Rewrite the material below, changing each "Instruction" to "Directive" and keeping everything else as it is.

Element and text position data

========

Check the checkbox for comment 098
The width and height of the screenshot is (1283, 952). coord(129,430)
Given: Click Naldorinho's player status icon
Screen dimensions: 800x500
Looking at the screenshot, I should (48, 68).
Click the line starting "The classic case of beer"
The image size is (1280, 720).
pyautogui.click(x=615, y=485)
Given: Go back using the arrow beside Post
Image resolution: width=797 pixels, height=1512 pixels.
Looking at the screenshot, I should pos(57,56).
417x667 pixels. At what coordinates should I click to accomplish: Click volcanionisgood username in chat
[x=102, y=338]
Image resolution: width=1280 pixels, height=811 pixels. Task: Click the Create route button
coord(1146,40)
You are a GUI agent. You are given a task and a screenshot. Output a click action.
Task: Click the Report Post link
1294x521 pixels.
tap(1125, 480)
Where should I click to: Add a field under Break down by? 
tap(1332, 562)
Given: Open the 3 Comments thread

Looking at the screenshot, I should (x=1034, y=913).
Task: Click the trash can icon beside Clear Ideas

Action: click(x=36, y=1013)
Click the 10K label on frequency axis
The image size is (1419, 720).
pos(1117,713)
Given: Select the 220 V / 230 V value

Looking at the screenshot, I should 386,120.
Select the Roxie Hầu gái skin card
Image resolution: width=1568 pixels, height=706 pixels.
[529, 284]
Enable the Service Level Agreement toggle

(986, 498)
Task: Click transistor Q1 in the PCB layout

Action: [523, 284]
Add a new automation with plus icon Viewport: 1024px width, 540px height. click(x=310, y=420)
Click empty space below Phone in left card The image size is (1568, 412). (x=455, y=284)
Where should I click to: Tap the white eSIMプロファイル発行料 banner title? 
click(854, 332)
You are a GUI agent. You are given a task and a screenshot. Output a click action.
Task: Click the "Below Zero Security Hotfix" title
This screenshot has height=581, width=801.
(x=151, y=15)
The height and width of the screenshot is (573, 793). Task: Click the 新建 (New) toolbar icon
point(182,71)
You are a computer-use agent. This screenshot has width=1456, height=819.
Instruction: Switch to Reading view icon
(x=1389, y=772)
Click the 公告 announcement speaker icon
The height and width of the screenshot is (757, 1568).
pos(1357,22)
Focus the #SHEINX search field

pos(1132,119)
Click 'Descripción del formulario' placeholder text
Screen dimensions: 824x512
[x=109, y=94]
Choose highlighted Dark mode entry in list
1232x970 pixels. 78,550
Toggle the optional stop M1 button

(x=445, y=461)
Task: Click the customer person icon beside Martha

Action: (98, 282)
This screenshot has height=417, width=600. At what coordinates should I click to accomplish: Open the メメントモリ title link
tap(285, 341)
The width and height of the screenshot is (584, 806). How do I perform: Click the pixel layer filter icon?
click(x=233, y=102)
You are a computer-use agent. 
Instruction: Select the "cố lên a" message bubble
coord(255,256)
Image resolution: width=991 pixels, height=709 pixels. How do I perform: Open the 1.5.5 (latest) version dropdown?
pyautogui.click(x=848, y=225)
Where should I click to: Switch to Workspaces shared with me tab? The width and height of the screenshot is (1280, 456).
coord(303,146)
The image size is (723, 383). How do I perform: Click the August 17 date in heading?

========

EXERCISE OUTPUT>
Check the checkbox for comment 098
The width and height of the screenshot is (1283, 952). coord(129,430)
Given: Click Naldorinho's player status icon
Screen dimensions: 800x500
Looking at the screenshot, I should (48, 68).
Click the line starting "The classic case of beer"
The image size is (1280, 720).
pyautogui.click(x=615, y=485)
Given: Go back using the arrow beside Post
Image resolution: width=797 pixels, height=1512 pixels.
Looking at the screenshot, I should pos(57,56).
417x667 pixels. At what coordinates should I click to accomplish: Click volcanionisgood username in chat
[x=102, y=338]
Image resolution: width=1280 pixels, height=811 pixels. Task: Click the Create route button
coord(1146,40)
You are a GUI agent. You are given a task and a screenshot. Output a click action.
Task: Click the Report Post link
1294x521 pixels.
tap(1125, 480)
Where should I click to: Add a field under Break down by? 
tap(1332, 562)
Given: Open the 3 Comments thread

Looking at the screenshot, I should (x=1034, y=913).
Task: Click the trash can icon beside Clear Ideas

Action: click(x=36, y=1013)
Click the 10K label on frequency axis
The image size is (1419, 720).
pos(1117,713)
Given: Select the 220 V / 230 V value

Looking at the screenshot, I should 386,120.
Select the Roxie Hầu gái skin card
Image resolution: width=1568 pixels, height=706 pixels.
[529, 284]
Enable the Service Level Agreement toggle

(986, 498)
Task: Click transistor Q1 in the PCB layout

Action: [523, 284]
Add a new automation with plus icon Viewport: 1024px width, 540px height. click(x=310, y=420)
Click empty space below Phone in left card The image size is (1568, 412). (x=455, y=284)
Where should I click to: Tap the white eSIMプロファイル発行料 banner title? 
click(854, 332)
You are a GUI agent. You are given a task and a screenshot. Output a click action.
Task: Click the "Below Zero Security Hotfix" title
This screenshot has height=581, width=801.
(x=151, y=15)
The height and width of the screenshot is (573, 793). Task: Click the 新建 (New) toolbar icon
point(182,71)
You are a computer-use agent. This screenshot has width=1456, height=819.
Directive: Switch to Reading view icon
(x=1389, y=772)
Click the 公告 announcement speaker icon
The height and width of the screenshot is (757, 1568).
pos(1357,22)
Focus the #SHEINX search field

pos(1132,119)
Click 'Descripción del formulario' placeholder text
Screen dimensions: 824x512
[x=109, y=94]
Choose highlighted Dark mode entry in list
1232x970 pixels. 78,550
Toggle the optional stop M1 button

(x=445, y=461)
Task: Click the customer person icon beside Martha

Action: (98, 282)
This screenshot has height=417, width=600. At what coordinates should I click to accomplish: Open the メメントモリ title link
tap(285, 341)
The width and height of the screenshot is (584, 806). How do I perform: Click the pixel layer filter icon?
click(x=233, y=102)
You are a computer-use agent. 
Directive: Select the "cố lên a" message bubble
coord(255,256)
Image resolution: width=991 pixels, height=709 pixels. How do I perform: Open the 1.5.5 (latest) version dropdown?
pyautogui.click(x=848, y=225)
Where should I click to: Switch to Workspaces shared with me tab? The width and height of the screenshot is (1280, 456).
coord(303,146)
The image size is (723, 383). How do I perform: Click the August 17 date in heading?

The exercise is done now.